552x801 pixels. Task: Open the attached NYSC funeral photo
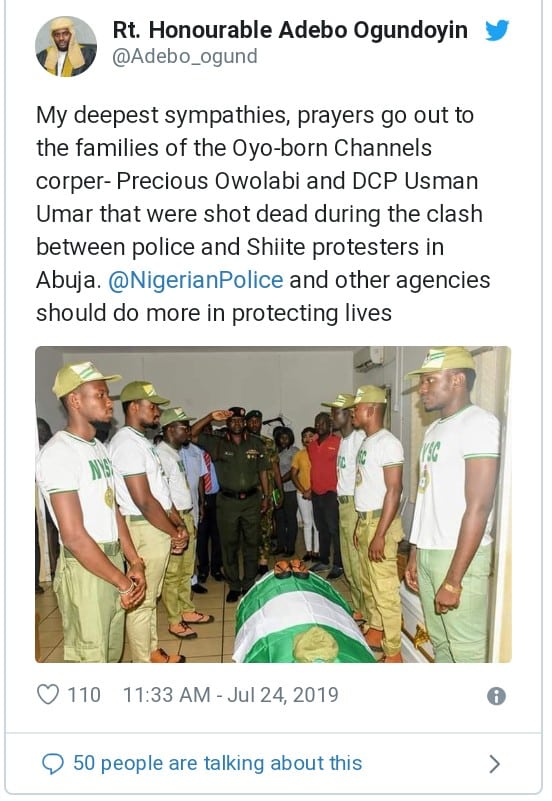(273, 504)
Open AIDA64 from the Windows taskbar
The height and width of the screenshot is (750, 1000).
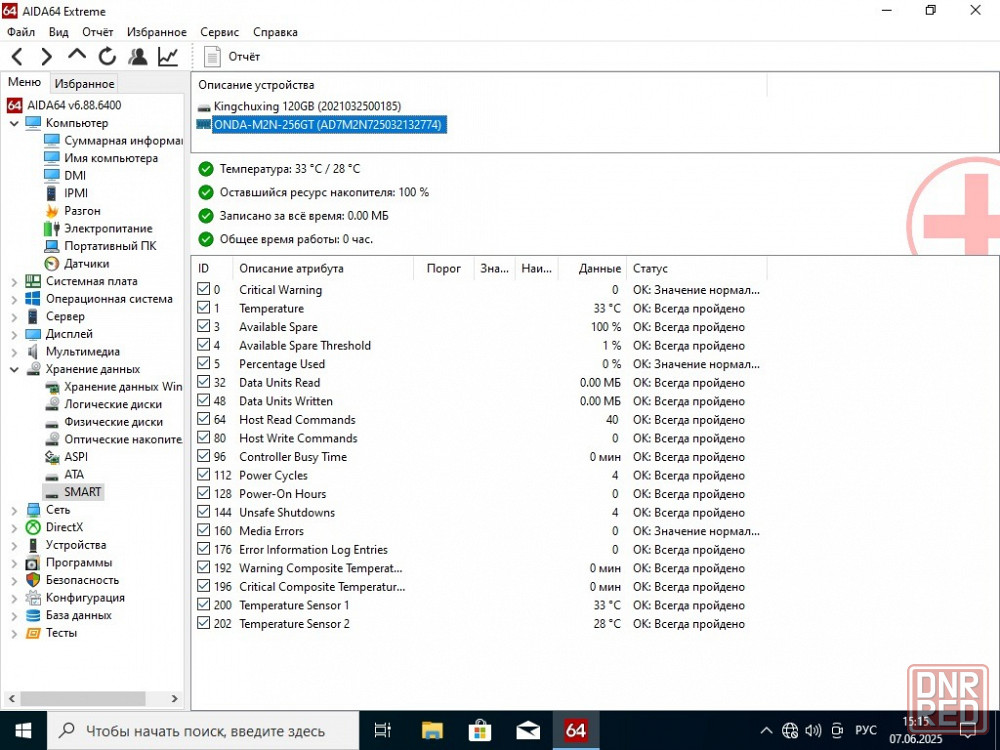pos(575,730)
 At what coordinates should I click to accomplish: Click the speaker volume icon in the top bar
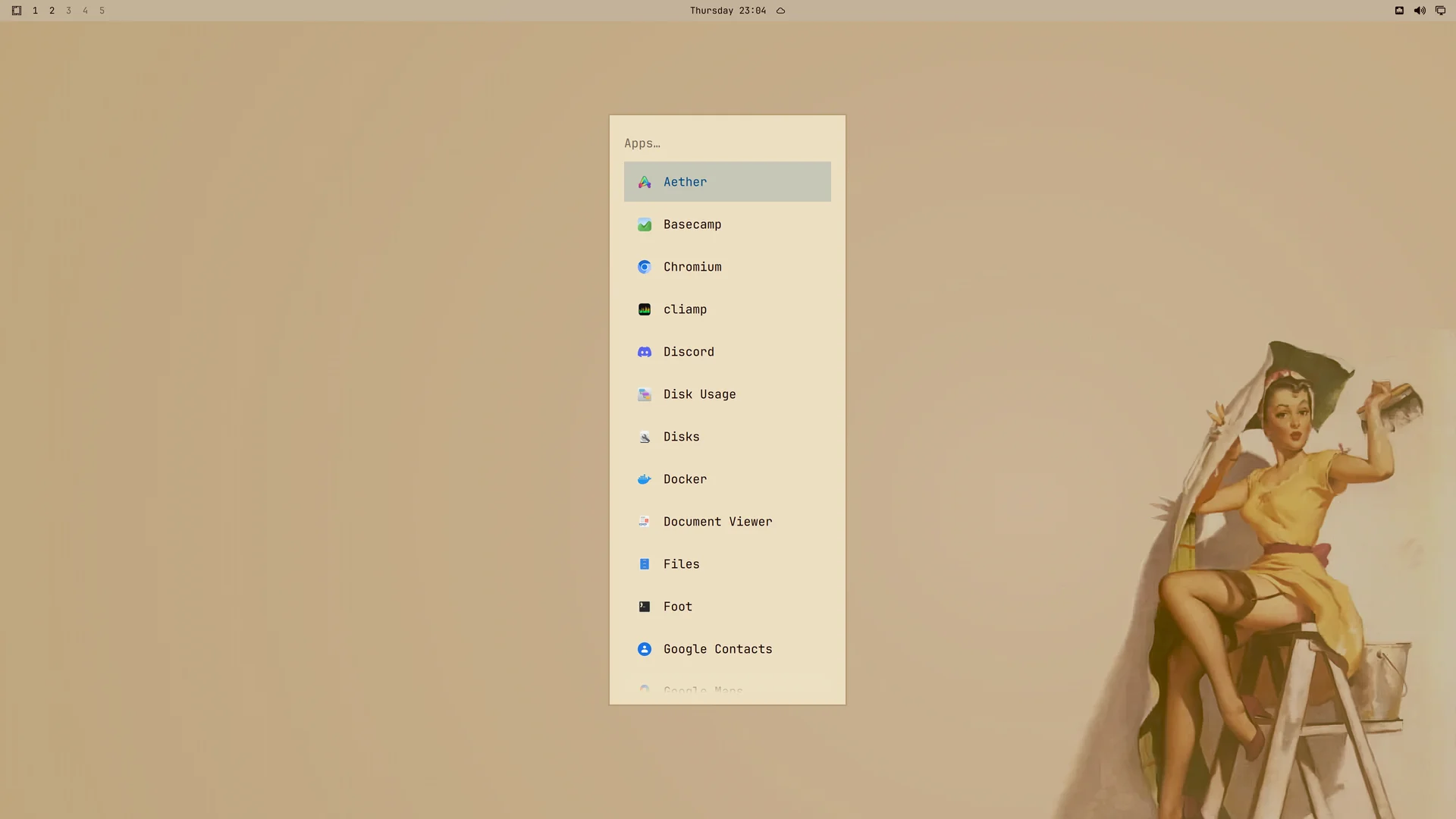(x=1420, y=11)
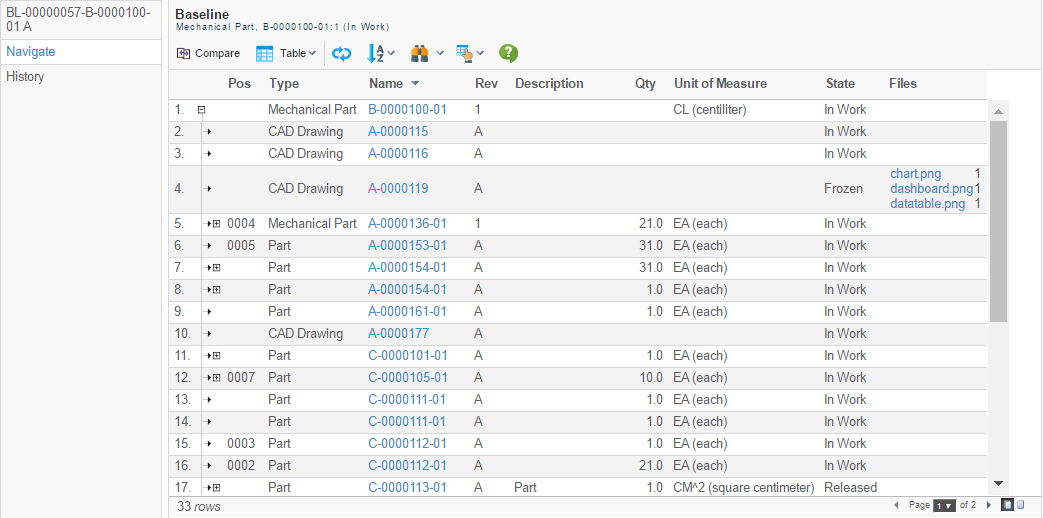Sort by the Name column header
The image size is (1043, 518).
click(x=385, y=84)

**Exercise**:
Produce the data again character for character, with the images left out.

**Response**:
552x801 pixels. Task: Open the attached NYSC funeral photo
(273, 504)
Open AIDA64 from the Windows taskbar
The height and width of the screenshot is (750, 1000).
pos(575,730)
 At what coordinates should I click to accomplish: Click the speaker volume icon in the top bar
(x=1420, y=11)
Sort by the Name column header
The image size is (1043, 518).
click(x=385, y=84)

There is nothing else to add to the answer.